From the entries that follow, copy exactly the lines beginning at the line holding "This screenshot has width=1288, height=934." and continuing through the line holding "How do I perform: Switch".

RECORDS>
<<<<

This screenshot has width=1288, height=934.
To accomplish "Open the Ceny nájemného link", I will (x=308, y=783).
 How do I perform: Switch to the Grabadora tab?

>>>>
<<<<

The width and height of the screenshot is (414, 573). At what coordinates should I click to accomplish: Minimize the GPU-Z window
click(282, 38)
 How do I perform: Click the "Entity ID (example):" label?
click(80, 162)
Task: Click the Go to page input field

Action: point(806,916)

>>>>

ANSWER TO THE EXERCISE>
This screenshot has width=1288, height=934.
To accomplish "Open the Ceny nájemného link", I will (x=308, y=783).
 How do I perform: Switch to the Grabadora tab?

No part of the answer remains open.